One-year post-primary antibody persistence and booster immune response to a fully liquid five-component acellular pertussis, diphtheria, tetanus, inactivated poliomyelitis, Haemophilus influenzae type b conjugate vaccine

Objective: To evaluate antibody persistence one year after three-dose primary vaccination and booster immune response during the second year of life for a fully liquid diphtheria-tetanus-acellular pertussis-inactivated poliomyelitis-Haemophilus influenzae type b (DTaP-IPV-PRP∼T) vaccine. Methods: Infants at 18-19 months of age were given a booster dose of either DTaP-IPV-PRP∼T (group A) or DTaP-IPV plus PRP∼T at separate injection sites (group B), after primary vaccination at two, four and six months of age, with the same vaccines. Antibody concentrations were measured pre- and post-booster. Reactogenicity and safety were evaluated from parent reports. Results: Before the booster dose, 93.1% of group A and 95.1% of group B children still had anti-PRP antibody titers ≥0.15 μg/ml. All children had antibody levels believed to protect against tetanus, polio 1 (except one subject in group B), polio 2, polio 3, and diphtheria (except one subject in group A).

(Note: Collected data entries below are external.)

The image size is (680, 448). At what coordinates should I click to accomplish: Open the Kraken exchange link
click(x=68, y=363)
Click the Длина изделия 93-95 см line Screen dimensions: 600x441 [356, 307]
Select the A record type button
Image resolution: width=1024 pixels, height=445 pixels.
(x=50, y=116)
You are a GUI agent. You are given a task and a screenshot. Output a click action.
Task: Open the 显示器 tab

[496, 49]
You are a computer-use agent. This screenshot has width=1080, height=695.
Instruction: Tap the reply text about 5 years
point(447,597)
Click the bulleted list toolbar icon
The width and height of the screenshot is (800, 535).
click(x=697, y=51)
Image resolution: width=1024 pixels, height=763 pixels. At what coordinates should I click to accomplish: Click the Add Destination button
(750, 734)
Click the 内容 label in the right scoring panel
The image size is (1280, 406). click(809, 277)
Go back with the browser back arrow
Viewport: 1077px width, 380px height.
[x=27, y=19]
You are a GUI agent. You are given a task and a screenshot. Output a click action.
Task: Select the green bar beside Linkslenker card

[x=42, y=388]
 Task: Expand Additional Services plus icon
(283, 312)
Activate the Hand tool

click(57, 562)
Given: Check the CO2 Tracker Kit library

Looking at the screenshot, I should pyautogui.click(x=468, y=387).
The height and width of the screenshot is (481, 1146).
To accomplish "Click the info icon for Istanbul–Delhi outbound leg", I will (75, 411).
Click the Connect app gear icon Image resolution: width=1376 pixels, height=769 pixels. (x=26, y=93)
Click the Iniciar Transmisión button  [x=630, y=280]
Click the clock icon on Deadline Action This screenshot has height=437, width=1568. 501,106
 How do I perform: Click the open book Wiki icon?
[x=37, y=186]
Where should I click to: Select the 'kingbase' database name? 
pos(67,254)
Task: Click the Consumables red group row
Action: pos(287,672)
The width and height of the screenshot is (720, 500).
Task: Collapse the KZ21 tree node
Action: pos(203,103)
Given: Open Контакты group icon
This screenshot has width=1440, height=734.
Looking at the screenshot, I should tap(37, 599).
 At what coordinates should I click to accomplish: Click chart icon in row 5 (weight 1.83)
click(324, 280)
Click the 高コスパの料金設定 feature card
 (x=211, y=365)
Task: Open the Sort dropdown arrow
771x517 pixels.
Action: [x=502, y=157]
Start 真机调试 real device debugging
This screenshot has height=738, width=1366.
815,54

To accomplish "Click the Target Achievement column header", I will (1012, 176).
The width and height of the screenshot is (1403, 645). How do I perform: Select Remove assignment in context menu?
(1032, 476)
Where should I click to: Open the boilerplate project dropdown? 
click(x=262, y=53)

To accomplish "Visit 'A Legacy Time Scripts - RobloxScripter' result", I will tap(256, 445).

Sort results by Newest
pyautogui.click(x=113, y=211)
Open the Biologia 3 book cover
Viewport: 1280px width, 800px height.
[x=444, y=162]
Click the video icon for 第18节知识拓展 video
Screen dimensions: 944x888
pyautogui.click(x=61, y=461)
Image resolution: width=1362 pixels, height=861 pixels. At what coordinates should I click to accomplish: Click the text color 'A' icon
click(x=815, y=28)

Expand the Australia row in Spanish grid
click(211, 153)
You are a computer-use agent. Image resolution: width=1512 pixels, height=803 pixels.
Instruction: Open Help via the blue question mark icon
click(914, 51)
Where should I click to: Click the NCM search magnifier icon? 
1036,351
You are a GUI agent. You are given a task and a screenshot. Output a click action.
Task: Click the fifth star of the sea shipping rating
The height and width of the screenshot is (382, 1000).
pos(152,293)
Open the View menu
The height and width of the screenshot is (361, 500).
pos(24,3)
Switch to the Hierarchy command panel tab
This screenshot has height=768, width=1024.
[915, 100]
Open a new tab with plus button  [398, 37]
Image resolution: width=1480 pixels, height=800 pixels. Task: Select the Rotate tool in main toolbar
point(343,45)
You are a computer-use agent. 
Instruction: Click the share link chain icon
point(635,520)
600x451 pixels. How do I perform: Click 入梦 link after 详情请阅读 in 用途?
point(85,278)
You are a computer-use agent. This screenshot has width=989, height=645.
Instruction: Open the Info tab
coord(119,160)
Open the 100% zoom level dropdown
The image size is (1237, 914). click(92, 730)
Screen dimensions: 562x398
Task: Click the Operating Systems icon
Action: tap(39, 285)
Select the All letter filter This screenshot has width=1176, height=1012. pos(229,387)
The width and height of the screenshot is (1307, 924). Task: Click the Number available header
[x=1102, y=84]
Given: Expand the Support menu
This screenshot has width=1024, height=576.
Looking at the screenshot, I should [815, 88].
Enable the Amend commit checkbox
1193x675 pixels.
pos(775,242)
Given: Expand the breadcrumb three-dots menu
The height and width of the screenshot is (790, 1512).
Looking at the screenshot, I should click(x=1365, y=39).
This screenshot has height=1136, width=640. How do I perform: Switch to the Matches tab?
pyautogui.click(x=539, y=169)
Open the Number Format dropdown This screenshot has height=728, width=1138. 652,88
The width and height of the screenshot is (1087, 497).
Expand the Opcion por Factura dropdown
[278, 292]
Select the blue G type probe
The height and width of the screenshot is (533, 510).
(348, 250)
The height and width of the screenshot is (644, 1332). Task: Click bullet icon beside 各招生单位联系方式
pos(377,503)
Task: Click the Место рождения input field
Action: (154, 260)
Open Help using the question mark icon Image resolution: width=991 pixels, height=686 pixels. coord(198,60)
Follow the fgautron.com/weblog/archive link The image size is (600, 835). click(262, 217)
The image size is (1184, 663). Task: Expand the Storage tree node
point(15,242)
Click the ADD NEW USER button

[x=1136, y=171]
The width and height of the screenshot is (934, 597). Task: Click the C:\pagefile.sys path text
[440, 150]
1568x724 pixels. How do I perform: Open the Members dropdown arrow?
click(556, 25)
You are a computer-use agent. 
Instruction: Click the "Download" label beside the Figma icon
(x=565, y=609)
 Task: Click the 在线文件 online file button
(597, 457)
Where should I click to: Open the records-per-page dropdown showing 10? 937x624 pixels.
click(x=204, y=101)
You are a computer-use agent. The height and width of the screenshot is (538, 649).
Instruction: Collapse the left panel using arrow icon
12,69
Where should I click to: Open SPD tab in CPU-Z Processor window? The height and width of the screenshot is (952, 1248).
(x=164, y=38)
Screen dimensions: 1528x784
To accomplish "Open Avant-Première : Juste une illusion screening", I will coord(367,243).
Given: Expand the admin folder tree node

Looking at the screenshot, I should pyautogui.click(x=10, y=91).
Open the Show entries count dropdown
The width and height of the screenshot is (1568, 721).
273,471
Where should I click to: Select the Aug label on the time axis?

At least 94% of children still had antibody concentrations ≥5 ELISA units (EU) to pertussis antigens (pertussis toxoid (PT), filamentous hemagglutinin (FHA), pertactin (PRN), fimbriae 2 and 3 (FIM2+3)). One month after the booster dose, all subjects achieved antibody concentrations or titers believed to be protective for PRP (polyribose ribitol phosphate)(≥1 μg/ml), diphtheria and tetanus (≥0.1 IU/ml) and poliovirus types 1, 2, and 3 (≥8 1/dil.), and at least 90.5% of subjects had four-fold increases in antibody concentrations to pertussis antigens following the booster. Anti-PRP geometric mean titers (GMTs) increased from 1.07 to 59.6 μg/ml and from 1.8 to 62.2 μg/ml in groups A and B, respectively. Both vaccine groups showed low reactogenicity rates. Conclusions: The fully liquid pentavalent DTaP-IPV-PRP∼T vaccine is highly immunogenic, with good antibody persistence for each antigen approximately one year after primary vaccination and strong booster responses at 18-19 months of age. Because this combined vaccine is fully liquid, requiring no reconstitution of lyophilized PRP∼T, the ease of use and proper administration are improved.